:: Items from a data source ::

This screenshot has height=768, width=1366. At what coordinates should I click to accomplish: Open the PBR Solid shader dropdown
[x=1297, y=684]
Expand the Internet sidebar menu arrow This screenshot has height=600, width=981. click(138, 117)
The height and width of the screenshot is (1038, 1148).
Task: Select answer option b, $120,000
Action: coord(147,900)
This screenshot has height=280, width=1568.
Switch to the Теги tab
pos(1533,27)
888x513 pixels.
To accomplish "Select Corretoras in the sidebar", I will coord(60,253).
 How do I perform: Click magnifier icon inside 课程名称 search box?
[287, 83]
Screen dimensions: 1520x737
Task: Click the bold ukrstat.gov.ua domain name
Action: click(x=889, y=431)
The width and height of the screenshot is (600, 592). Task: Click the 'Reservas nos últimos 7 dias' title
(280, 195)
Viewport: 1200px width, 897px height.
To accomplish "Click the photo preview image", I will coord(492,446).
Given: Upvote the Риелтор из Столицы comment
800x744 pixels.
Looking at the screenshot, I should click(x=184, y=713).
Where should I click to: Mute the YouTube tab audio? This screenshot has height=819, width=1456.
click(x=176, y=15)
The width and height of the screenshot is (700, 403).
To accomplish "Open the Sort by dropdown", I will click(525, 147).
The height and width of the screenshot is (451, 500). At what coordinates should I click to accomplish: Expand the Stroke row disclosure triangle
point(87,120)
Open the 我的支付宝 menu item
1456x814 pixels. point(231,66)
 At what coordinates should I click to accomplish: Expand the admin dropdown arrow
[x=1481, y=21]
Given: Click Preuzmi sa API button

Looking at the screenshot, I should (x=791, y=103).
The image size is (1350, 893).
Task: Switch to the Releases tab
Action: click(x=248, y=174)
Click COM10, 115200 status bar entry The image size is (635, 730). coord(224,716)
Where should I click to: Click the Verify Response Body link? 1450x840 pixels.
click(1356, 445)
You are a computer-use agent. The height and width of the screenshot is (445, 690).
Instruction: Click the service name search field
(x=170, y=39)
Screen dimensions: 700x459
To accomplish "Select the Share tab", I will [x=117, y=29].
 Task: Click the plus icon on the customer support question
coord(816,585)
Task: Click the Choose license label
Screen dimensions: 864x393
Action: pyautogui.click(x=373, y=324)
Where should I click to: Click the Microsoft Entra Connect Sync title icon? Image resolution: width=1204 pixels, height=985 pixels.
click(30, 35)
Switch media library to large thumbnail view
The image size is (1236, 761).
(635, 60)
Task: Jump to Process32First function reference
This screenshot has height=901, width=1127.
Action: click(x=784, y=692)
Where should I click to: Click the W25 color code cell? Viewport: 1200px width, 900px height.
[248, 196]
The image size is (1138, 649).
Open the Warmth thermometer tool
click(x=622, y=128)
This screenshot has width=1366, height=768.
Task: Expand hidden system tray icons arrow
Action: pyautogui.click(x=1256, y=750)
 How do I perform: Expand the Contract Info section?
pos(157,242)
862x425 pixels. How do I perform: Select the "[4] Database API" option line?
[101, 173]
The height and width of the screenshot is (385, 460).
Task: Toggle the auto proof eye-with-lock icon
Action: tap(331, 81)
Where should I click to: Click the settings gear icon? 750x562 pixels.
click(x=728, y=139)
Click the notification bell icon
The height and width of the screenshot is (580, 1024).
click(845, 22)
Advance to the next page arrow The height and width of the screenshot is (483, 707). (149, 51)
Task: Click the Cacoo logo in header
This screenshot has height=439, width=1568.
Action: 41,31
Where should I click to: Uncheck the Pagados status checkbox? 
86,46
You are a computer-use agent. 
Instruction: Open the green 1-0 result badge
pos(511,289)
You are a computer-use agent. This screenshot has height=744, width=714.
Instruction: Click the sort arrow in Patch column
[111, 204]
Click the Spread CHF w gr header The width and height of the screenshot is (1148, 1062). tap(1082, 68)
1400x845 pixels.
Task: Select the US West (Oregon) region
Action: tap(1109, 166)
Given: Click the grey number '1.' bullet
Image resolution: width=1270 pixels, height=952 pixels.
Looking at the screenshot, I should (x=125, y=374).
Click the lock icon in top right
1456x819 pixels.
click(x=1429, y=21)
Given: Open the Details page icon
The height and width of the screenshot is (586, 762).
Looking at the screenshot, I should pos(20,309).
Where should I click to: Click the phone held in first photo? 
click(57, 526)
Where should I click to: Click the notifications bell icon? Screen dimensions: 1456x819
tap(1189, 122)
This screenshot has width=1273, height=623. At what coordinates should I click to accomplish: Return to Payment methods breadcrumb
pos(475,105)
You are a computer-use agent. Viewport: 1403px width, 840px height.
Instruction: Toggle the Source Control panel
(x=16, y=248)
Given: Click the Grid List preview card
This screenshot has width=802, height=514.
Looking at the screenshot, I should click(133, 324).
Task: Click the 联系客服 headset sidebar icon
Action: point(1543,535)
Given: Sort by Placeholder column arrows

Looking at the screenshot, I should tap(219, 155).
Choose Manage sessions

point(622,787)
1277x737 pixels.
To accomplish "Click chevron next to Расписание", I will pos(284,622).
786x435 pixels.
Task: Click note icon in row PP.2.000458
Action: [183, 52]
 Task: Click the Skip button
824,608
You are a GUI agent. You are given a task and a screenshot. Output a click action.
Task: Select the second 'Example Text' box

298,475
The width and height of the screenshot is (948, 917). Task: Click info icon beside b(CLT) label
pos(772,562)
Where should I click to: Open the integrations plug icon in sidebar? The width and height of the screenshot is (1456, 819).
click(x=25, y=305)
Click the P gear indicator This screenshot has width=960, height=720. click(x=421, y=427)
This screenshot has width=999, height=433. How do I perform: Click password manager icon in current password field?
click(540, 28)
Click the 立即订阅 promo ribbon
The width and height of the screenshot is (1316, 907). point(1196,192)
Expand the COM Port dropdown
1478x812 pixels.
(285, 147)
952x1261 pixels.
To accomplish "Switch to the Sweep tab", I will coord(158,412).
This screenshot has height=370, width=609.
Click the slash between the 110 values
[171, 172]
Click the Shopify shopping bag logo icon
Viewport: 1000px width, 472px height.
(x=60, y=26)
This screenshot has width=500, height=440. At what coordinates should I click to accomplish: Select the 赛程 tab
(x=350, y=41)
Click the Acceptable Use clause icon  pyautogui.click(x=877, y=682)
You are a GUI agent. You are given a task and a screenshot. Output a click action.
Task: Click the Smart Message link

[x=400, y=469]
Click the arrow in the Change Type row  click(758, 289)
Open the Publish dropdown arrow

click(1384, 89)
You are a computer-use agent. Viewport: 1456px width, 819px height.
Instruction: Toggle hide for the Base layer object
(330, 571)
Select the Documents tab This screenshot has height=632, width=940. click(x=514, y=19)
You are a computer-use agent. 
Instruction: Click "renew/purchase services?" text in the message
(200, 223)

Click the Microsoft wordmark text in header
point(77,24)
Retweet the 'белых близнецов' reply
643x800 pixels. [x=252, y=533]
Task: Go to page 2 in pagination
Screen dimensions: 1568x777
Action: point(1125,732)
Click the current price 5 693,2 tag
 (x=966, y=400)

:: THE PROBLEM ::
Rewrite the whole listing above, swapping "computer-use agent" for "GUI automation agent" wherever it occurs and leaving everything else unchanged.

:: RESULT OF THIS EXERCISE ::
This screenshot has height=768, width=1366. At what coordinates should I click to accomplish: Open the PBR Solid shader dropdown
[x=1297, y=684]
Expand the Internet sidebar menu arrow This screenshot has height=600, width=981. click(138, 117)
The height and width of the screenshot is (1038, 1148).
Task: Select answer option b, $120,000
Action: coord(147,900)
This screenshot has height=280, width=1568.
Switch to the Теги tab
pos(1533,27)
888x513 pixels.
To accomplish "Select Corretoras in the sidebar", I will coord(60,253).
 How do I perform: Click magnifier icon inside 课程名称 search box?
[287, 83]
Screen dimensions: 1520x737
Task: Click the bold ukrstat.gov.ua domain name
Action: click(x=889, y=431)
The width and height of the screenshot is (600, 592). Task: Click the 'Reservas nos últimos 7 dias' title
(280, 195)
Viewport: 1200px width, 897px height.
To accomplish "Click the photo preview image", I will coord(492,446).
Given: Upvote the Риелтор из Столицы comment
800x744 pixels.
Looking at the screenshot, I should click(x=184, y=713).
Where should I click to: Mute the YouTube tab audio? This screenshot has height=819, width=1456.
click(x=176, y=15)
The width and height of the screenshot is (700, 403).
To accomplish "Open the Sort by dropdown", I will click(525, 147).
The height and width of the screenshot is (451, 500). At what coordinates should I click to accomplish: Expand the Stroke row disclosure triangle
point(87,120)
Open the 我的支付宝 menu item
1456x814 pixels. point(231,66)
 At what coordinates should I click to accomplish: Expand the admin dropdown arrow
[x=1481, y=21]
Given: Click Preuzmi sa API button

Looking at the screenshot, I should (x=791, y=103).
The image size is (1350, 893).
Task: Switch to the Releases tab
Action: click(x=248, y=174)
Click COM10, 115200 status bar entry The image size is (635, 730). coord(224,716)
Where should I click to: Click the Verify Response Body link? 1450x840 pixels.
click(1356, 445)
You are a GUI automation agent. The height and width of the screenshot is (445, 690).
Instruction: Click the service name search field
(x=170, y=39)
Screen dimensions: 700x459
To accomplish "Select the Share tab", I will [x=117, y=29].
 Task: Click the plus icon on the customer support question
coord(816,585)
Task: Click the Choose license label
Screen dimensions: 864x393
Action: pyautogui.click(x=373, y=324)
Where should I click to: Click the Microsoft Entra Connect Sync title icon? Image resolution: width=1204 pixels, height=985 pixels.
click(30, 35)
Switch media library to large thumbnail view
The image size is (1236, 761).
(635, 60)
Task: Jump to Process32First function reference
This screenshot has height=901, width=1127.
Action: click(x=784, y=692)
Where should I click to: Click the W25 color code cell? Viewport: 1200px width, 900px height.
[248, 196]
The image size is (1138, 649).
Open the Warmth thermometer tool
click(x=622, y=128)
This screenshot has width=1366, height=768.
Task: Expand hidden system tray icons arrow
Action: pyautogui.click(x=1256, y=750)
 How do I perform: Expand the Contract Info section?
pos(157,242)
862x425 pixels. How do I perform: Select the "[4] Database API" option line?
[101, 173]
The height and width of the screenshot is (385, 460).
Task: Toggle the auto proof eye-with-lock icon
Action: tap(331, 81)
Where should I click to: Click the settings gear icon? 750x562 pixels.
click(x=728, y=139)
Click the notification bell icon
The height and width of the screenshot is (580, 1024).
click(845, 22)
Advance to the next page arrow The height and width of the screenshot is (483, 707). (149, 51)
Task: Click the Cacoo logo in header
This screenshot has height=439, width=1568.
Action: 41,31
Where should I click to: Uncheck the Pagados status checkbox? 
86,46
You are a GUI automation agent. 
Instruction: Open the green 1-0 result badge
pos(511,289)
You are a GUI automation agent. This screenshot has height=744, width=714.
Instruction: Click the sort arrow in Patch column
[111, 204]
Click the Spread CHF w gr header The width and height of the screenshot is (1148, 1062). tap(1082, 68)
1400x845 pixels.
Task: Select the US West (Oregon) region
Action: tap(1109, 166)
Given: Click the grey number '1.' bullet
Image resolution: width=1270 pixels, height=952 pixels.
Looking at the screenshot, I should (x=125, y=374).
Click the lock icon in top right
1456x819 pixels.
click(x=1429, y=21)
Given: Open the Details page icon
The height and width of the screenshot is (586, 762).
Looking at the screenshot, I should pos(20,309).
Where should I click to: Click the phone held in first photo? 
click(57, 526)
Where should I click to: Click the notifications bell icon? Screen dimensions: 1456x819
tap(1189, 122)
This screenshot has width=1273, height=623. At what coordinates should I click to accomplish: Return to Payment methods breadcrumb
pos(475,105)
You are a GUI automation agent. Viewport: 1403px width, 840px height.
Instruction: Toggle the Source Control panel
(x=16, y=248)
Given: Click the Grid List preview card
This screenshot has width=802, height=514.
Looking at the screenshot, I should click(133, 324).
Task: Click the 联系客服 headset sidebar icon
Action: point(1543,535)
Given: Sort by Placeholder column arrows

Looking at the screenshot, I should tap(219, 155).
Choose Manage sessions

point(622,787)
1277x737 pixels.
To accomplish "Click chevron next to Расписание", I will pos(284,622).
786x435 pixels.
Task: Click note icon in row PP.2.000458
Action: [183, 52]
 Task: Click the Skip button
824,608
You are a GUI agent. You are given a task and a screenshot. Output a click action.
Task: Select the second 'Example Text' box

298,475
The width and height of the screenshot is (948, 917). Task: Click info icon beside b(CLT) label
pos(772,562)
Where should I click to: Open the integrations plug icon in sidebar? The width and height of the screenshot is (1456, 819).
click(x=25, y=305)
Click the P gear indicator This screenshot has width=960, height=720. click(x=421, y=427)
This screenshot has width=999, height=433. How do I perform: Click password manager icon in current password field?
click(540, 28)
Click the 立即订阅 promo ribbon
The width and height of the screenshot is (1316, 907). point(1196,192)
Expand the COM Port dropdown
1478x812 pixels.
(285, 147)
952x1261 pixels.
To accomplish "Switch to the Sweep tab", I will coord(158,412).
This screenshot has height=370, width=609.
Click the slash between the 110 values
[171, 172]
Click the Shopify shopping bag logo icon
Viewport: 1000px width, 472px height.
(x=60, y=26)
This screenshot has width=500, height=440. At what coordinates should I click to accomplish: Select the 赛程 tab
(x=350, y=41)
Click the Acceptable Use clause icon  pyautogui.click(x=877, y=682)
You are a GUI agent. You are given a task and a screenshot. Output a click action.
Task: Click the Smart Message link

[x=400, y=469]
Click the arrow in the Change Type row  click(758, 289)
Open the Publish dropdown arrow

click(1384, 89)
You are a GUI automation agent. Viewport: 1456px width, 819px height.
Instruction: Toggle hide for the Base layer object
(330, 571)
Select the Documents tab This screenshot has height=632, width=940. click(x=514, y=19)
You are a GUI automation agent. 
Instruction: Click "renew/purchase services?" text in the message
(200, 223)

Click the Microsoft wordmark text in header
point(77,24)
Retweet the 'белых близнецов' reply
643x800 pixels. [x=252, y=533]
Task: Go to page 2 in pagination
Screen dimensions: 1568x777
Action: point(1125,732)
Click the current price 5 693,2 tag
 (x=966, y=400)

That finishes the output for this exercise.